Selection:
··········
# How long does your V swim?



## SuperV (Oct 18, 2011)

Just curious how long your V will swim in the water before coming back to land ?(understanding age/health are important factors)

We have been taking ours out to a local lake swimming, just curious as to how long they will swim before they tire out. Or in other words, how long I need to have them swim to tire them out!

Nate


----------



## giandaliajr (Nov 24, 2012)

Our 8 month old is usually tired after 30 minutes of swimming/catch into the water


----------



## OttosMama (Oct 27, 2011)

Our guy will be two at the end of August. He started swimming last summer and ever since he will jump in the water the first chance he gets. He will play fetch or just go off for a leisurely swim all on his own. He never exhibits signs of fatigue while we are at a beach/lake, no matter how long we're at it, but when we get home he usually crashes. Here is a picture of him out swimming on his own. He is the tiny dot in the middle of the pic. The second picture was this morning - fetch bc it was low tide. If there is a strong undertow or a choppy day we will just keep him on a leash bc I'm sure he would try to swim in that too.
··········
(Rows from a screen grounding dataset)

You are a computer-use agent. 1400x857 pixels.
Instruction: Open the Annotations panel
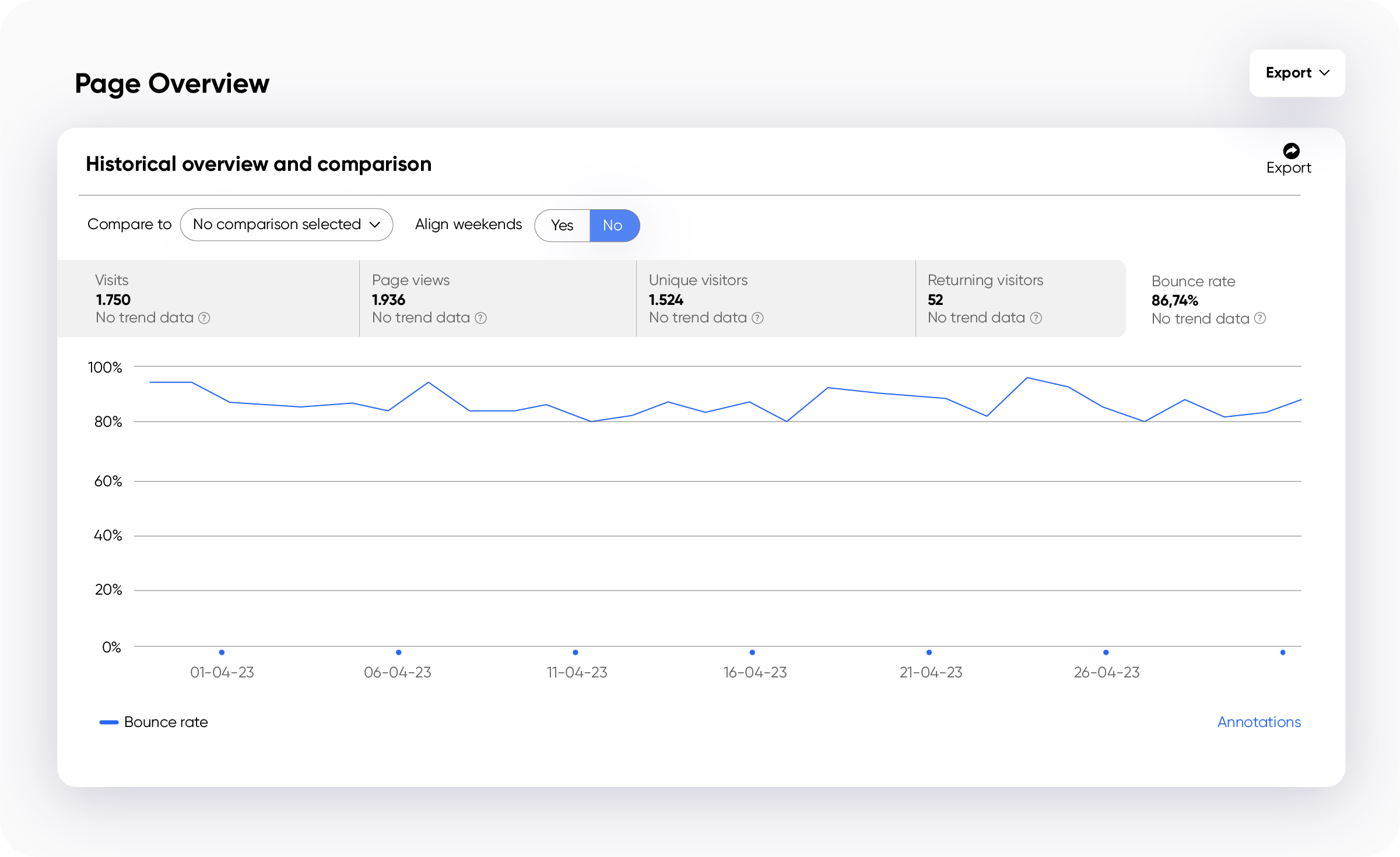[1259, 722]
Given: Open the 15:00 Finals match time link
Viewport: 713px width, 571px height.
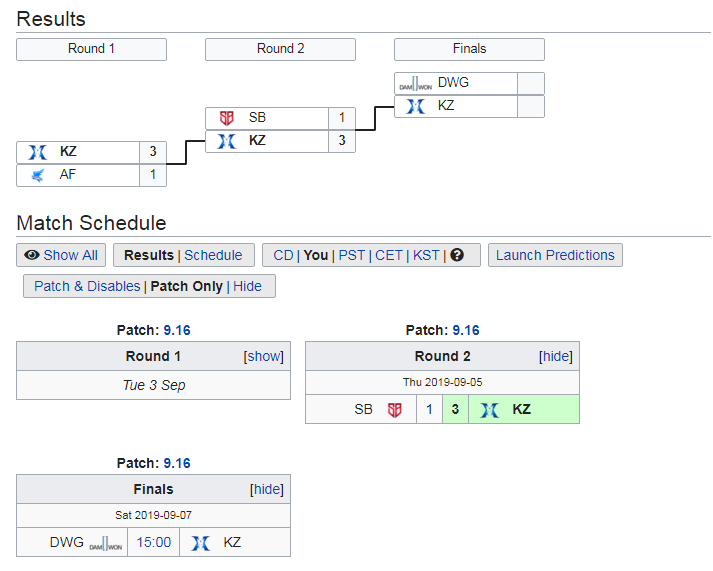Looking at the screenshot, I should [154, 542].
··········
Tasks to complete:
1. List the usernames of everyone who posted in the swimming thread.
2. Put the lines of the listing into a numbered list, starting with the line with "Given: Open the 15:00 Finals match time link" and going on through the end of the listing. Skip blank lines and leave the pictures out.

Worked solutions:
1.
SuperV
giandaliajr
OttosMama

2.
1. Given: Open the 15:00 Finals match time link
2. Viewport: 713px width, 571px height.
3. Looking at the screenshot, I should [154, 542].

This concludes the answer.